Der Kläger hat alles vorgetragen, was er zur Behauptung des Werbecharakters des Schreibens vortragen kann. Er hat das Kündigungsschreiben der Kundin vorgelegt, das klare Angaben enthielt. Die Kundin nannte den beabsichtigten Zeitpunkt des Vertragsendes und äußerte den Wunsch nach Mitnahme der Telefonnummer. Ihre zur Abwicklung des Vertrages notwendigen Daten müssen aufgrund der bisherigen Vertragsbeziehung bekannt gewesen sein. Dafür, dass der Beklagten alle notwendigen Tatsachen bekannt waren, spricht zudem, dass das Vertragsverhältnis in der Folge des Kündigungsschreibens unstreitig beendet werden konnte, ohne dass es noch eines Telefonats mit der Kundin bedurfte.
Bei dieser Sachlage fehlt es an jedem Anhaltspunkt dafür, welche offenen Fragen bestanden haben könnten. Dies lässt nur den Schluss zu, dass die Kundin mit dem Schreiben zu einem Anruf bewegt werden sollte, der zu ihrer Rückgewinnung als Kundin genutzt werden konnte. Selbst wenn das Telefonat nur einer Zufriedenheitsbefragung hätte dienen sollen, läge darin Werbung (…).

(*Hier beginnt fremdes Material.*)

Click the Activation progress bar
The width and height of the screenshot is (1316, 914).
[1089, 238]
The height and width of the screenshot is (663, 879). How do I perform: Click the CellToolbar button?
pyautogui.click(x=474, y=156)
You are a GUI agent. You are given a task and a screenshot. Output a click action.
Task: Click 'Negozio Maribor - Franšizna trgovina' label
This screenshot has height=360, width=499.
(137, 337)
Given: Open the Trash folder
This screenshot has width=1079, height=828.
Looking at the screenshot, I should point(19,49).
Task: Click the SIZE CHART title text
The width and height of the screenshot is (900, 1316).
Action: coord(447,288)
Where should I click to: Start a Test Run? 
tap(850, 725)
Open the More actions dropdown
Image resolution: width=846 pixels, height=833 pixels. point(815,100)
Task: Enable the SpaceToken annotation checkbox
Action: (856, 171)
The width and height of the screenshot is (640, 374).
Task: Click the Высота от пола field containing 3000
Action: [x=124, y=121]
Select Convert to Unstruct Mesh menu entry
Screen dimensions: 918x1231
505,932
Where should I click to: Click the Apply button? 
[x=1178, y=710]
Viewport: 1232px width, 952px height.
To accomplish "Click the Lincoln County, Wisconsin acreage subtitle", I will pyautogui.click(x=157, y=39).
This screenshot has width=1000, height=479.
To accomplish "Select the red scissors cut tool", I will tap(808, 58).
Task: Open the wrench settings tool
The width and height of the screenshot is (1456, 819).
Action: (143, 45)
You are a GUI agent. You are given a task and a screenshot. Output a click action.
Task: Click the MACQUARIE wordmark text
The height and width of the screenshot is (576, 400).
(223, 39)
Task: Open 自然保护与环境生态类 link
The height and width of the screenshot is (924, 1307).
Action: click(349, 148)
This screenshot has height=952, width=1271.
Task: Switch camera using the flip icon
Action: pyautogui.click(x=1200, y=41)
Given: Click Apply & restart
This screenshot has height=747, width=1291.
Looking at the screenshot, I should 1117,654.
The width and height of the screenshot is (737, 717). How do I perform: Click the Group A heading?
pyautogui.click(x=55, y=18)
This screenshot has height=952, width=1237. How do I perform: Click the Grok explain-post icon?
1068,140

Die Beklagte hätte den gegen sie sprechenden Anschein nur durch substantiierten Vortrag im Rahmen ihrer sekundären Darlegungslast widerlegen können. Ihre sekundäre Darlegungslast ergibt sich zwingend daraus, dass nur sie wissen kann, welche Fragen noch offengestanden haben sollen."
Auch aus Datenschutzgründen sei das TK-Unternehmen nicht gehindert gewesen, hierüber im Prozess Auskunft zu geben:
"An näherem Vortrag war die Beklagte nicht aus datenschutzrechtlichen Gründe gehindert.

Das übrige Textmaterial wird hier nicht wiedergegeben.